D-Wave Quantum Annealing vs Classical Simulated Annealing

A rigorous benchmarking study comparing classical simulated annealing against D-Wave quantum annealing on combinatorial optimization problems. The central question: does quantum annealing find better solutions, escape local minima that classical SA misses, or reach comparable solutions faster?

Classical SA uses thermal fluctuations to escape local minima. Quantum annealing uses quantum tunneling. They attack the same optimization landscape with fundamentally different physics. This project provides a fair, reproducible comparison using identical problem instances and a standardized solver interface.

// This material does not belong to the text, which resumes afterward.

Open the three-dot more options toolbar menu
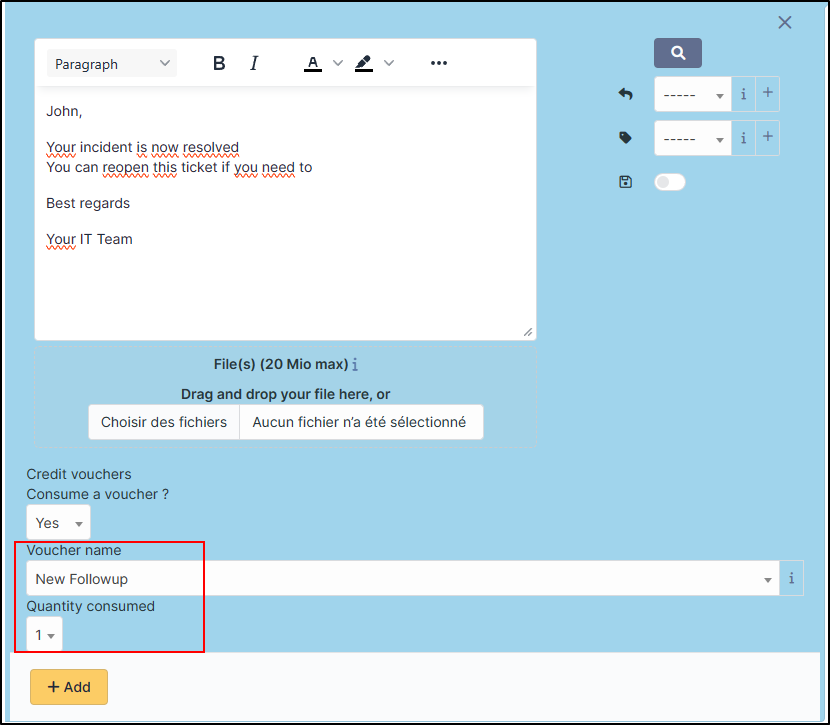This screenshot has width=830, height=725. (x=438, y=64)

Prior work: This project extends my classical simulated annealing optimizer (Thermal Budget Annealing) for constrained ML deployment — see Constrained-ML-Deployment. The TBA paper is available on arXiv.

Status

Phase	Status	Description
Phase 1	✅ Complete	Classical baselines (Custom SA, Neal SA, Tabu Search) across Max-Cut, planted partition, and spin glass problems up to n=500
Phase 2	⏳ Pending	D-Wave QPU experiments via LaunchPad access. QPU solver is stubbed out — one line swap when access arrives

Benchmark Pipeline

graph TD
    A[Problem Generation] --> B[QUBO Formulation]
    B --> C{Solver}
    C --> D[Custom SA<br/>Pure Python, TBA-inspired]
    C --> E[Neal SA<br/>D-Wave C-optimized]
    C --> F[Tabu Search<br/>D-Wave TabuSampler]
    C --> G[Exact Solver<br/>Brute force, n≤20]
    C --> H[D-Wave QPU<br/>Phase 2]
    C --> I[D-Wave Hybrid<br/>Phase 2]
    D --> J[Results Collection]
    E --> J
    F --> J
    G --> J
    H --> J
    I --> J
    J --> K[Metrics Computation<br/>Energy, Time, Approx Ratio]
    K --> L[Plots & Analysis]

    style H fill:#f9f,stroke:#333,stroke-dasharray: 5 5
    style I fill:#f9f,stroke:#333,stroke-dasharray: 5 5

Problem Statement

Given an NP-hard combinatorial optimization problem encoded as a QUBO (Quadratic Unconstrained Binary Optimization), how do different annealing-based solvers compare in terms of:

Solution quality — does one solver consistently find lower-energy solutions?
Time to solution — how much wall-clock time does each solver need?
Scaling behavior — how does performance change from n=10 to n=500?
Robustness — how consistent are solutions across independent runs?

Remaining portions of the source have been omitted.